THE CONSTITUTION AND ECONOMIC REGULATION: OBJECTIVE THEORY AND CRITICAL COMMENTARY

by Michael Conant. New Brunswick, New Jersey: Transaction Publishers, 2008. 324pp. Hardback. $59.95. ISBN: 9781412807746.

Reviewed by Scott A. Beaulier, Stetson School of Business and Economics, Mercer University. E-mail: beaulier_sa [at] mercer.edu.

pp.324-325

Michael Conant’s THE CONSTITUTION AND ECONOMIC REGULATION is an insightful, well-researched book. I enjoyed it, and I think legal scholars, philosophers of science, and economists will read it with delight. While Conant describes the work as an economic analysis and critical commentary on particular economic clauses of the Constitution, the book could be better described as an epistemological or hermeneutic analysis of law with applications to particular clauses of the US Constitution.

The fact THE CONSTITUTION AND ECONOMIC REGULATION is less about economics and more about knowledge and truth takes nothing away from its overall value, however. In fact, the great strength of the book can be found in the early chapters when Conant establishes the meaning of intent and argues persuasively for an objective approach to the Constitution. For Conant, Truth (with a capital T) and intent in the Constitution can be found if we look hard enough at the social context and legal framework at work in the 1780s when the Constitution was being developed. As he puts it (p.27), “the search for subjective intent of the framers and ratifiers, a popular slogan of some political conservatives, is an impossibility.” Though we cannot determine subjective intent, the project of understanding or interpreting the meaning of the Constitution (what Max Weber and a number of Austrian economists describe as verstehen) is not pointless. Instead, meaning can be found through careful “textual analysis” and a study of the “total social context.” In other words, to be good legal scholars, people need to be good historians, too, and Conant insists the Constitution cannot be understood in the absence of a clear understanding of the legal theory influencing it. In addition to reading British law, he encourages readers (p.31) to study the “common-law canons of documentary construction” that influenced the Constitution.

For Conant, then, objectivity is attainable through careful analysis. The existence of objectivity leads Conant to argue against stare decisis. He does not want to see precedent followed for precedent’s sake when there is an underlying true law that is at our disposal. Conant’s faith in objectivity also pushes us away from the “Anything goes” kind of relativism we find in contemporary law. For Conant, good law and bad law depend on whether or not they were consistent with the original intent of the Constitution, and this thing we call “intent” is something “reasonably educated” people can get at through hard work and careful study. [*325]

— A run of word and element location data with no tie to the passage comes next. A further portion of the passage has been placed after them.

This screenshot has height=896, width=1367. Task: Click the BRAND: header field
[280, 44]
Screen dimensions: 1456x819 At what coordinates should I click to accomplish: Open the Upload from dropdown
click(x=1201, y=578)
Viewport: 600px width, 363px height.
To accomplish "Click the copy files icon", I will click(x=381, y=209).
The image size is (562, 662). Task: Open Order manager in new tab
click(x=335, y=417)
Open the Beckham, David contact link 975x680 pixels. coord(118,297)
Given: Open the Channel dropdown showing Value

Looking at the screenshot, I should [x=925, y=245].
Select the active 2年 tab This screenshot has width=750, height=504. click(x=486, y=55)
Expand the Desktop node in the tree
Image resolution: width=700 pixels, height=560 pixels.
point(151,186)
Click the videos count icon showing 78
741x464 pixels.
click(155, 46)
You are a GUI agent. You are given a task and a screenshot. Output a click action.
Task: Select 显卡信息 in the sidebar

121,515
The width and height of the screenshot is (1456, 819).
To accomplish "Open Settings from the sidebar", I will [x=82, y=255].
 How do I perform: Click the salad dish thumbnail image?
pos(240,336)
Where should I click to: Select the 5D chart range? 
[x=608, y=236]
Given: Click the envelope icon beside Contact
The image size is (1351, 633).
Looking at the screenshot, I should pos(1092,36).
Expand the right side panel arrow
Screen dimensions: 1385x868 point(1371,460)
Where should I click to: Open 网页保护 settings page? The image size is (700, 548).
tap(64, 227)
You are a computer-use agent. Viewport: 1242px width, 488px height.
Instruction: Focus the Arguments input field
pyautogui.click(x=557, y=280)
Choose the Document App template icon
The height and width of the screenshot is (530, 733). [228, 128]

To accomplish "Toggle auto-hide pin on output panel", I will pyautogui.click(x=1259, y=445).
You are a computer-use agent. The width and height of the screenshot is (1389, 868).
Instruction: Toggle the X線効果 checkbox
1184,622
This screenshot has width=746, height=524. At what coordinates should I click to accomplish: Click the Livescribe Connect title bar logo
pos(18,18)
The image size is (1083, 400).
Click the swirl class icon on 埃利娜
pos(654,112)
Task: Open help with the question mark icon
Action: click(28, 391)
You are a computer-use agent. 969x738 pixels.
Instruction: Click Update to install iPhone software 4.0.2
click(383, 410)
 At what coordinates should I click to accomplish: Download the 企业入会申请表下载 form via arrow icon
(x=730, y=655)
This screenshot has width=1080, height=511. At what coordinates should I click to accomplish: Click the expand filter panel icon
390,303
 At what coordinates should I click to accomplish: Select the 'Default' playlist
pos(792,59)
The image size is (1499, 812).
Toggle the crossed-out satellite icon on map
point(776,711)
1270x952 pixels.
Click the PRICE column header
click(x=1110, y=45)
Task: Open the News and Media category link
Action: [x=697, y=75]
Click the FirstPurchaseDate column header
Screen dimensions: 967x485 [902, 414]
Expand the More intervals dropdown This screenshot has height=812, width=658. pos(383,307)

Conant is at his best in the early chapters of the book (Chs 2-4). Here he lays out his objective theory of law and the US Constitution before then applying it to particular clauses in the Constitution. In these chapters, the reader will enjoy a meaty discussion of epistemology and the search for meaning. As someone with an interest in philosophical hermeneutics, I was intrigued by Conant’s discussion, particularly how an objective approach to law would limit judicial review to constitutional issues. Chapters 5 through 10 then apply Conant’s discussion of objectivity to clauses like the Commerce Clause and the Fourteenth Amendment. While these chapters were also well-researched and important in demonstrating the need to have a correct constitutional understanding to guide legal decisions, I started to feel like I “got” the Conant approach towards the tail end of these chapters and found the number of different topics to be a bit overwhelming.

While I am a fan of the book as a whole, I have a few minor quibbles. First, I think Conant at times gives too much credit to the founders. He says (p.31) that they were “mere agents of the people as a whole,” and he wants us to think of them as framers of an important legal text who went about drafting this document influenced only by law and the social context that surrounded them. There are, of course, more skeptical (cynical?) interpretations of the founders’ motives that point out the role their own personal economic interests played in their attitudes towards the constitution. I wonder how Conant’s arguments would change if he assumed a greater level of self-interest in the people at the Constitutional Convention.

Second, the book starts off with a paper-thin chapter on economic theory and promises to apply basic economics throughout. As I stated earlier, though, Conant’s discussion of economics is minimal, and he does not appear to be relying on any kind of economic model at all. His model, and the work as a whole are contributions to epistemology, rather than law and economics. While I believe the works are nice and important discussions about meaning and knowledge, I think the book’s title is inappropriate and the Chapter 1 discussion is unnecessary.

Third, while the book is explicitly aiming to be interdisciplinary, it was at times too confusing and esoteric. Conant often assumed too much knowledge on the part of the reader when it came to past legal cases, and he could have done more with less by covering a few less clauses and providing more detail on each of the ones covered.

Finally, a concluding chapter could have greatly enhanced the work. The reader is left with a dangling chapter on the Equal Protection Clause with nothing more following. For a book that takes such a unique and important approach to understanding flaws in our current legal system, a concluding chapter that wraps up the work would have been nice.